### Estratto fornito
Quindi dobbiamo educarci, ed educare i giovani?
«A una madre, che non voleva dire alla figlia che era morto il gatto, ho dovuto spiegare che, non mettendola di fronte alla perdita, rimuovendo il lutto, l’avrebbe condannata a un’attesa interminabile, ne avrebbe fatto una Penelope».
Insegnare la morte per insegnare a vivere?
«Perfetto: accettare la fine per dar valore alla vita. Se nascondiamo ai giovani la morte, vivranno come se fossero immortali. Ma il tempo a nostra disposizione non è infinito, e abbiamo il dovere di sfruttarlo appieno».
Domenica, alle 15, lei dialogherà con sua moglie, Mariela Castrillejo, sul tema “Quando finisce un amore”. È lo stesso lutto, quello della morte e della fine di un amore?
«C’è una differenza evidente: la morte è il punto finale e non sappiamo nulla del poi, è un’interruzione assoluta. La fine di un amore può esserne la trasformazione. Ma per gli adolescenti è più grave. La perdita del primo amore, per un ragazzo, è la fine dell’infanzia. C’è chi non regge all’urto, e può arrivare a desiderare di metter fine alla sua vita. Il rischio è reale: ogni adolescente viaggia con la morte in tasca».
In che senso?
«Nel senso che non ha gli strumenti per elaborare il lutto.

Però, parlando con tanti giovani, mi sono accorto che sono più abituati di quanto non lo fossimo noi alla loro età, a confidarsi con gli altri. È un antidoto efficace: se non comunichi il tuo dolore, questo crescerà. E invece troppo spesso tendiamo a evitarlo: lo storico Philippe Ariès ha scritto che oggi la morte occupa il tabù che prima occupava la sessualità».

### Istruzioni dell'esercizio
(a) Riporti il passo dell'intervista sul lutto compreso tra "Quindi dobbiamo educarci, ed" e "insegnare a vivere?", estremi inclusi.
(b) Restituisca senza alcuna modifica le righe dei record che vanno da quella contenente "Click the Split" fino all'ultima riga dei record, estremi inclusi.

### Record forniti
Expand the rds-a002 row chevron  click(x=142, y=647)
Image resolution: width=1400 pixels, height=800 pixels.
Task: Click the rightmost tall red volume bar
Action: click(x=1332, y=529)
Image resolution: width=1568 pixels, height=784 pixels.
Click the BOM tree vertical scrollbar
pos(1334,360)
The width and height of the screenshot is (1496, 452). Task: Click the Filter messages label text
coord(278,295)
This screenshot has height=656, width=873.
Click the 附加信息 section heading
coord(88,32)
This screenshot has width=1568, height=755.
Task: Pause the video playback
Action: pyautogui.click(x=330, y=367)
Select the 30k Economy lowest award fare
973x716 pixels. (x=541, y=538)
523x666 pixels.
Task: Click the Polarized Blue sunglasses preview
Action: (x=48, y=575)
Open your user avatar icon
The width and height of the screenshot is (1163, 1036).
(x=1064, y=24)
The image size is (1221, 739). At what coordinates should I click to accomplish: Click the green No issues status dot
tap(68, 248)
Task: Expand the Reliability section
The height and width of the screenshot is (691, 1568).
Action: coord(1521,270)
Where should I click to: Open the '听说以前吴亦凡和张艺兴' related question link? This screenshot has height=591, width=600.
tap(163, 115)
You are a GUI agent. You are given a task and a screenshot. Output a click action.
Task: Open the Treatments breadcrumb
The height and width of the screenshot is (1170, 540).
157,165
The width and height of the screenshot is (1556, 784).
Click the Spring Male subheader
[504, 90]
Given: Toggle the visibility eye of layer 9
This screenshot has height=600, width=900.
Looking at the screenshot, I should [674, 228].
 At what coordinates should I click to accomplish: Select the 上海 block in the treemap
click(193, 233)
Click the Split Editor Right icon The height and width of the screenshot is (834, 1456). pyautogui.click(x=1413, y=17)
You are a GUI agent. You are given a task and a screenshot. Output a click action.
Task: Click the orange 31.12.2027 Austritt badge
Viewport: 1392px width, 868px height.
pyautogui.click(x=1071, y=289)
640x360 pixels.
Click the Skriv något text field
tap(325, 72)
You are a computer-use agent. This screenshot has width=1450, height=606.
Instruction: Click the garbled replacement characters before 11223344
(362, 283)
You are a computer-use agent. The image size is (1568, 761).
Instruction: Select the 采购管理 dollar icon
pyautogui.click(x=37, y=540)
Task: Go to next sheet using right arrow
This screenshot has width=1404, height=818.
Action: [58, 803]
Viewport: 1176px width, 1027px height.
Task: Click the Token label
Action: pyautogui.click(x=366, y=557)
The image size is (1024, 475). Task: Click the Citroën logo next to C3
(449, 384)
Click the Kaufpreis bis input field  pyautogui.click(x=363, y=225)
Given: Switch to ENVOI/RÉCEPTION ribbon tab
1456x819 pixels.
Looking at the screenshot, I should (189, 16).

### Risposte complete
(a)
Quindi dobbiamo educarci, ed educare i giovani?
«A una madre, che non voleva dire alla figlia che era morto il gatto, ho dovuto spiegare che, non mettendola di fronte alla perdita, rimuovendo il lutto, l’avrebbe condannata a un’attesa interminabile, ne avrebbe fatto una Penelope».
Insegnare la morte per insegnare a vivere?

(b)
Click the Split Editor Right icon The height and width of the screenshot is (834, 1456). pyautogui.click(x=1413, y=17)
You are a GUI agent. You are given a task and a screenshot. Output a click action.
Task: Click the orange 31.12.2027 Austritt badge
Viewport: 1392px width, 868px height.
pyautogui.click(x=1071, y=289)
640x360 pixels.
Click the Skriv något text field
tap(325, 72)
You are a computer-use agent. This screenshot has width=1450, height=606.
Instruction: Click the garbled replacement characters before 11223344
(362, 283)
You are a computer-use agent. The image size is (1568, 761).
Instruction: Select the 采购管理 dollar icon
pyautogui.click(x=37, y=540)
Task: Go to next sheet using right arrow
This screenshot has width=1404, height=818.
Action: [58, 803]
Viewport: 1176px width, 1027px height.
Task: Click the Token label
Action: pyautogui.click(x=366, y=557)
The image size is (1024, 475). Task: Click the Citroën logo next to C3
(449, 384)
Click the Kaufpreis bis input field  pyautogui.click(x=363, y=225)
Given: Switch to ENVOI/RÉCEPTION ribbon tab
1456x819 pixels.
Looking at the screenshot, I should (189, 16).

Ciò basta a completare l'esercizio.